Pour ne point lasser le lecteur, je ne propose que trois remarques.
D’abord parce que nous sommes un pays qui se pique et prétend à l’intellectualisme. Les vrais intellectuels ont fait les études les plus difficiles et passé les concours les plus sélectifs. Ils ont consacré à l’étude, et non aux loisirs et plaisirs, les meilleures années de leur jeunesse. Ils considèrent alors, avec et depuis Platon, qu’il leur revient de droit de commander à la société, à tout le moins d’être puissamment récompensés de leurs efforts. Or, en économie de marché, c’est la valeur accordée par le client au service rendu qui détermine le montant du revenu. Il s’en déduit qu’un sportif, un marchand de pizzas, ou un fabricant de tee-shirts peut obtenir des gains très supérieurs à un professeur d’université. L’intellectuel, trop souvent, heureusement pas toujours, au lieu d’essayer de comprendre le pourquoi de la situation créée, désigne comme responsable de sa situation – qu’il considère injuste – le système économique dans lequel il vit, voire les structures politiques. Voilà pourquoi ceux qui façonnent l’opinion, mais également élaborent le kit du prêt à penser médian des journalistes et médiateurs, sont hostiles dans une large mesure à un système qu’à l’inverse ils devraient louer pour la raison suivante : les économies de marché ont résolu victorieusement la lutte contre la pénurie. Or, ce n’est qu’à partir de ce moment que la tribu dégage un surplus qu’il peut affecter à des individus qui ne produisent aucune valeur ajoutée stricto sensu, mais qui ont pour rôle d’élaborer la connaissance et nous aider à comprendre l’état de l’univers de quoi vivre. Dans les sociétés pauvres, ce surplus n’existe pas. Le lien n’est pas de corrélation, mais de causalité, entre l’émergence du capitalisme et la naissance des intellectuels comme groupe et corps au XIXe siècle, même si évidemment il y eut avant d’immenses penseurs et savants, peut-être même plus profonds, bien avant qu’intellectuel ne devienne un métier et un statut et qu’on puisse en vivre, même moyennement, mais quand même en vivre, et même en tirer ici gloire, là de l’influence, mais même et encore du pouvoir.
Ensuite, le libéralisme est une doctrine qui rappelle sans cesse que l’ignorance, l’incertitude, l’inconnaissance, la surprise sont les traits structurels et permanents du monde réel. Dit autrement, l’un des messages les plus fondamentaux du libéralisme est que demain est parfaitement imprévisible puisque résultat des actions de l’individu. Or, ces dernières sont évidemment dépendantes de la liberté. Donc nul ne sait ce qu’il va faire demain ou quels évènements vont survenir qui vont changer fondamentalement les décisions initiales que nous imaginions.

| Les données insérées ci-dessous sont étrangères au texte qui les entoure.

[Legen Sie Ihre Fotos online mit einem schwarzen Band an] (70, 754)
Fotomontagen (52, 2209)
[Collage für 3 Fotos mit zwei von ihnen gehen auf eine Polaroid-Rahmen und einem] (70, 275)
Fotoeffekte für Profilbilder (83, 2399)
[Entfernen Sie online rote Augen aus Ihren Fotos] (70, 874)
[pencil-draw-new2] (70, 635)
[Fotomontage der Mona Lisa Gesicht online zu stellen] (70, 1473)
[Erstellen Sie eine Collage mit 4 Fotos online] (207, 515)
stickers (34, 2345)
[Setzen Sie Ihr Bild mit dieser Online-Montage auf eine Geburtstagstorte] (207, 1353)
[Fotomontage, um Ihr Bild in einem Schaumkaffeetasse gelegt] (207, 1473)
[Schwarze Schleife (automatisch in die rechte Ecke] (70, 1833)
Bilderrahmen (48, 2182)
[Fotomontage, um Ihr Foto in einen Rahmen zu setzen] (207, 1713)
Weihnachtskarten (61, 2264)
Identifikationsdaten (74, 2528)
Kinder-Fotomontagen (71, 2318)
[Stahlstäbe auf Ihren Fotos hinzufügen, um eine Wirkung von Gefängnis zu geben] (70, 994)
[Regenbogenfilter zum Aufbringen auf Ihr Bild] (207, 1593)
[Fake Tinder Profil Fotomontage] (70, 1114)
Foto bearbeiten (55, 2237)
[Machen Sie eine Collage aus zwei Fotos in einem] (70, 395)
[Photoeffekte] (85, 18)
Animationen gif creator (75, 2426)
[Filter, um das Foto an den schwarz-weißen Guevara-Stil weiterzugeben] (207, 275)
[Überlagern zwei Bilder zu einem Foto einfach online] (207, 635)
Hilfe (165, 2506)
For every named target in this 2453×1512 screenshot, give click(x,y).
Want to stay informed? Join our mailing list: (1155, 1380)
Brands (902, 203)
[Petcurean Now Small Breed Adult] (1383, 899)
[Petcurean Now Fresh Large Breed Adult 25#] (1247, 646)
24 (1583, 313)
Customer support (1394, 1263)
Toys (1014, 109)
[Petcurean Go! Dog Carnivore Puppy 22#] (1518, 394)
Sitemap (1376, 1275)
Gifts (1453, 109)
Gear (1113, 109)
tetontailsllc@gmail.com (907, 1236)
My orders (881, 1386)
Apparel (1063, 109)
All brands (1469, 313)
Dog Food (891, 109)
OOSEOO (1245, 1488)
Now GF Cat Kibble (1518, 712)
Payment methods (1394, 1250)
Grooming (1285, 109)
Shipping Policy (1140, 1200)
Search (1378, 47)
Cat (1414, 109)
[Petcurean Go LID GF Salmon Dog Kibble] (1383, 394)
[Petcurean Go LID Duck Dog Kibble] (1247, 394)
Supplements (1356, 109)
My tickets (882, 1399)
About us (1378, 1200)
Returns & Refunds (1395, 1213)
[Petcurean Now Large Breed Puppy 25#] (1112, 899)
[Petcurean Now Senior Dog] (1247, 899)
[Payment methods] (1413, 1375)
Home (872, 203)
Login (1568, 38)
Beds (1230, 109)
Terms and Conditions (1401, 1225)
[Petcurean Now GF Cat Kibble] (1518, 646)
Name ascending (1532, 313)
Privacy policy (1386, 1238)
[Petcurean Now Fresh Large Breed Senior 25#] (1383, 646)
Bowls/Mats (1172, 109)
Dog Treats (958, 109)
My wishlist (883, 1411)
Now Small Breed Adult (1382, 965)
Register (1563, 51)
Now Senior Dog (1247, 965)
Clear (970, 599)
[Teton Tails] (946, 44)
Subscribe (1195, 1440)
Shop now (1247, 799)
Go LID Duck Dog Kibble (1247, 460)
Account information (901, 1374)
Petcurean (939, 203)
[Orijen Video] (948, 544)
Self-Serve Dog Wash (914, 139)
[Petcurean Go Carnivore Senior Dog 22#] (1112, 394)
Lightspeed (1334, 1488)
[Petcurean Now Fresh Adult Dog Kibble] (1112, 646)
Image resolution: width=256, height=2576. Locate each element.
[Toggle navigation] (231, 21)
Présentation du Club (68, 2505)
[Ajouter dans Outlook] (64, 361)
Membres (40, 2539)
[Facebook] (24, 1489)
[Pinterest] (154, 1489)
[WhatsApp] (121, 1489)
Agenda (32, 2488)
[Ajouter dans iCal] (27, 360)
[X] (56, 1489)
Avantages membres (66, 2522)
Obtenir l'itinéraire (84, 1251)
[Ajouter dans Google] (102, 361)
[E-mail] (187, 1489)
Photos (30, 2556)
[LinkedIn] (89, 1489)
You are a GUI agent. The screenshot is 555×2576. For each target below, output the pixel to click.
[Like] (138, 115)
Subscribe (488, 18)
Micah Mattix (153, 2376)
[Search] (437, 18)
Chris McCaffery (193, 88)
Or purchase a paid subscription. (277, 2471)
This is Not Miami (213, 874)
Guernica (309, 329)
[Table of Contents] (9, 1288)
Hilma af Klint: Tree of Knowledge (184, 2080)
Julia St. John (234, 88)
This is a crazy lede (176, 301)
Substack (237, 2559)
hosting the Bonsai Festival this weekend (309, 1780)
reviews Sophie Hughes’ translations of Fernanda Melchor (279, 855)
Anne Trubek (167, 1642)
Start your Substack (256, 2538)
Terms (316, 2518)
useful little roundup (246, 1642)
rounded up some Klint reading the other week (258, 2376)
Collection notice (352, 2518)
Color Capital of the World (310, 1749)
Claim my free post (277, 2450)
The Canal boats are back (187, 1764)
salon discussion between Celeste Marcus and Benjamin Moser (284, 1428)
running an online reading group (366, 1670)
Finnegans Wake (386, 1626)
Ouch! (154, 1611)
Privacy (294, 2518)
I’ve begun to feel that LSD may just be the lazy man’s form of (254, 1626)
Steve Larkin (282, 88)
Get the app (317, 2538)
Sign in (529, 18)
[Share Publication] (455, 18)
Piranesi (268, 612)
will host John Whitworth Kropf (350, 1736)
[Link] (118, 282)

La grande découverte de l’économie « à l’autrichienne » est de comprendre que l’on ne sait même pas la dimension structurelle de notre ignorance. Nous ne savons même pas que nous ne savons pas. Le fait de dire que l’avenir ne peut pas se découvrir est évidemment une attitude marquée par l’humilité. Ce point de vue n’est guère satisfaisant pour un opportuniste. Prétendre que l’on ne saurait découvrir les contours de l’ordre social de demain, ou de l’avenir de tel ou tel marché privé ôte évidemment toutes chances de devenir le conseiller du prince, ou de l’entrepreneur. Bref, reconnaître que la prédiction de ce qui ne peut être prévu est d’une honnêteté minimale n’arrange guère les affaires de l’intellectuel qui veut réussir, devenir puissant, écouté, reconnu, riche, célèbre, influent, médiatisé. Telle est la deuxième raison pour laquelle les intellectuels, ou du moins ceux qui se prétendent tels, ne prisent guère le libéralisme, la doctrine qui reconnaît que les ingénieurs sociaux et les bâtisseurs de constructions abstraites ne sont en réalité, pour parler franc et clair, que des escrocs.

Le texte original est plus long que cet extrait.